La audiencia aplaudía con entusiasmo mientras el rector del colegio y los otros profesores me abrazaban y me felicitaban por mis premios. Me sentí muy emocionado y feliz, pero a la vez me sentí un tanto desilusionado porque no recibí ninguno de los premios otorgados a los mejores deportistas del colegio. Una vez mas sentí envidia hacia mi amigo Ricardo Estrada, quien se ganó el premio al mejor deportista por su desempeño en futbol, voleibol y basquetbol durante el año lectivo que se acababa. El era un gran atleta y yo lo admiraba (y sanamente le envidiaba) por eso. Nunca he vuelto a ver ni a saber de la vida de Ricardo. Es como si la tierra se lo hubiera tragado para siempre después de aquel día de Julio de 1956.

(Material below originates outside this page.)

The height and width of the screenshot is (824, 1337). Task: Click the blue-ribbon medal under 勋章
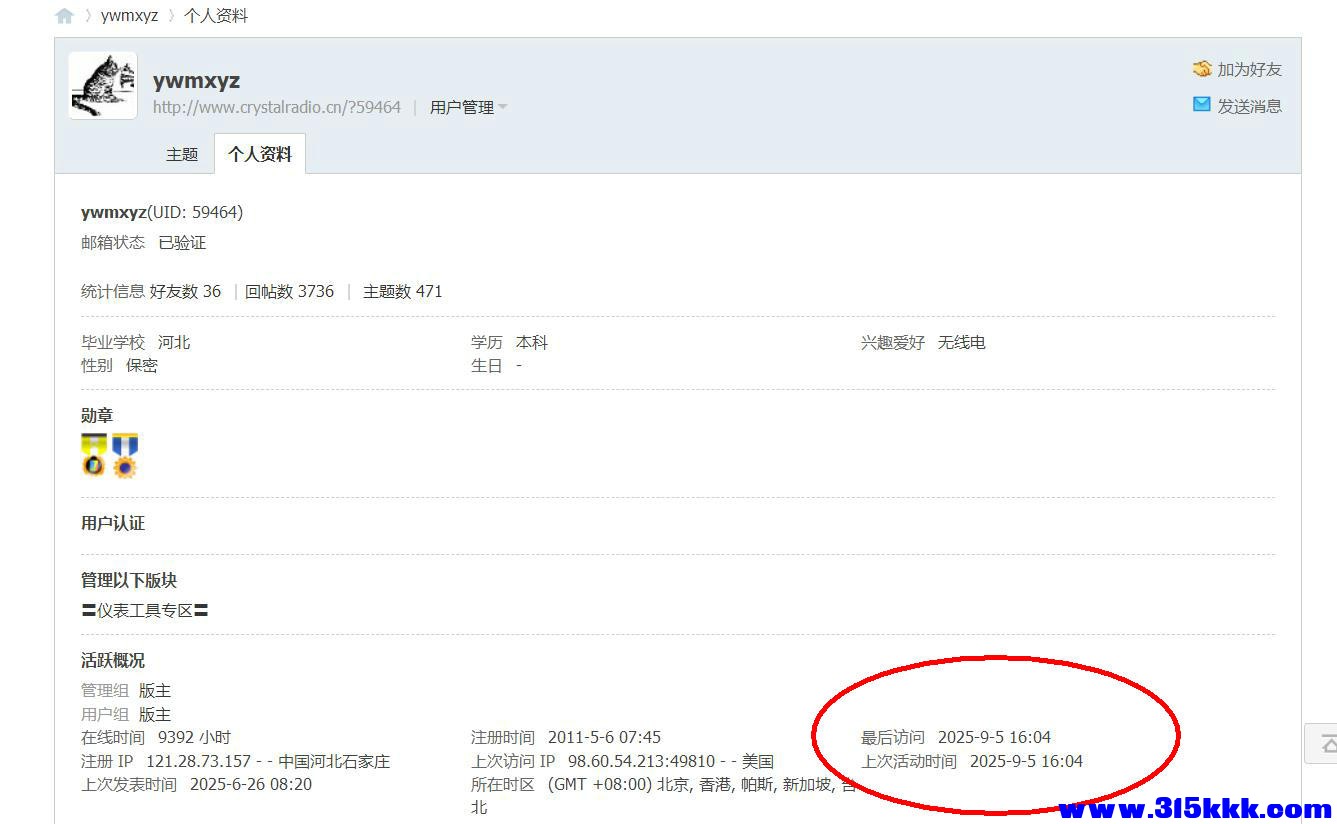[124, 455]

Cuando eran alrededor de las siete de aquella noche muy fría, de luna llena y con fuerte viento en Riobamba, ciudad que está a casi tres mil metros de altura, la ceremonia de clausura del año lectivo llegó a su fin y los corredores quedaron casi vacíos pues la gran mayoría de los estudiantes se dirigieron al comedor. Yo caminaba despacio hacia el comedor que quedaba a unos treinta metros de distancia, retomando mi sueño despierto del que fui abruptamente interrumpido momentos atrás para recibir mis premios académicos, cuando fui nuevamente interrumpido. Esta vez no eran mis compañeros los que me despertaron, era el padre González, el rector del colegio.

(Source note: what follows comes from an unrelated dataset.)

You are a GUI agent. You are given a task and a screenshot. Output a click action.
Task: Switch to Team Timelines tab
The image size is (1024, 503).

González estaba entonces en sus tempranos cincuentas, era de tés muy blanca, siempre perfectamente afeitado, de cabeza muy grande y cara redonda, casi roja, con su pelo negro comenzando a mostrar aéreas grises en las sienes, mientras empezaba a perder cabello en la parte superior de su cabeza, hacia el lado de la corona. Este impresionante sacerdote de un metro ochenta y 240 libras de peso, nacido en España y educado en Francia, siguiendo los más tradicionales códigos de educación religiosa dictados por la Iglesia Católica Romana. Tenía las mejores credenciales académicas y nunca se quedaba corto en decirlo. El había sido especialmente importado desde España para hacer de nuestro Seminario el mejor del país, tal como lo deseaba el Obispo Leonidas Proaño. González estaba encargado de hacer realidad esos deseos del Obispo y estaba decidido a conseguirlo.

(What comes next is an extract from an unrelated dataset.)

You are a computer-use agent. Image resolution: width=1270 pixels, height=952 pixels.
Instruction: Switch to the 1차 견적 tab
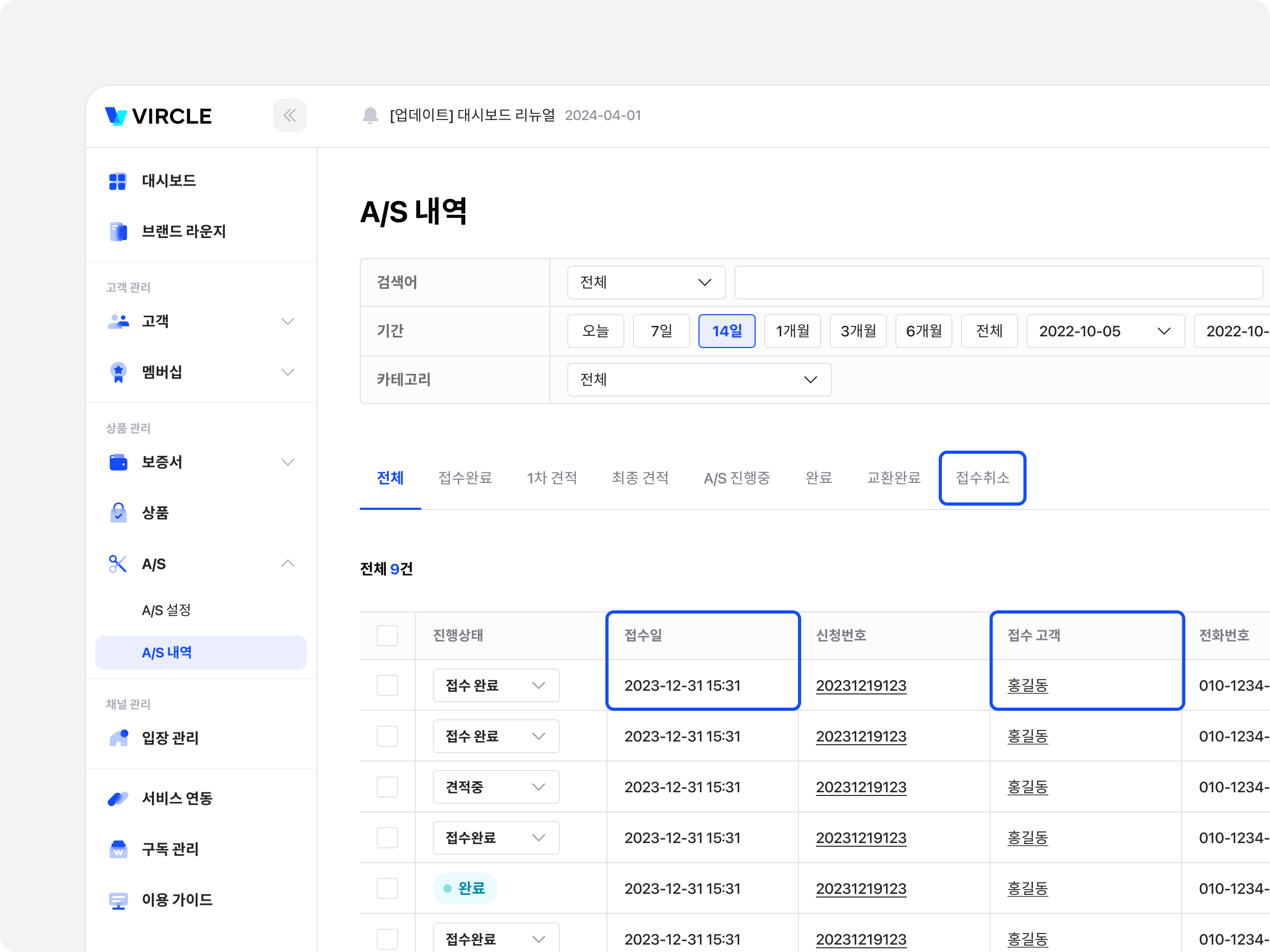tap(552, 478)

“Rafael, necesito hablar contigo, por favor ven a mi oficina después de la cena” me dijo el padre Superior, mientras posaba su enorme mano sobre mis hombros por uno o dos segundos, y luego siguió su camino hacia el segundo piso del enorme edificio de tres pisos, donde estaba su oficina. El edificio había sido planeado para ser ocupado por doscientos estudiantes, pero en este, su segundo año después de inaugurado sólo lo ocupábamos 40 estudiantes, así que gran parte del edificio estaba desocupado y en los pasillos del segundo piso se escuchaba retumbar el eco de los pasos a una distancia de unos treinta metros.
Era casi inexplicable, después de recibir mis premios yo debía estar muy contento, pero no lo estaba, no comí muy bien mi cena, y, siguiendo las instrucciones del padre González, fui hacia su oficina, pensando por un lado que tal vez él continuaría con sus alabanzas a mi desempeño escolar, e, inocente yo, tal vez me daría algún dinero (que yo lo necesitaba mucho), como un premio adicional por mi desempeño académico. Pero algo me decía que su deseo de hablar conmigo a solas, en su oficina, podría traerme sorpresas desagradables. Era sólo algo así como una premonición sin fundamento, y me empecé a poner nervioso.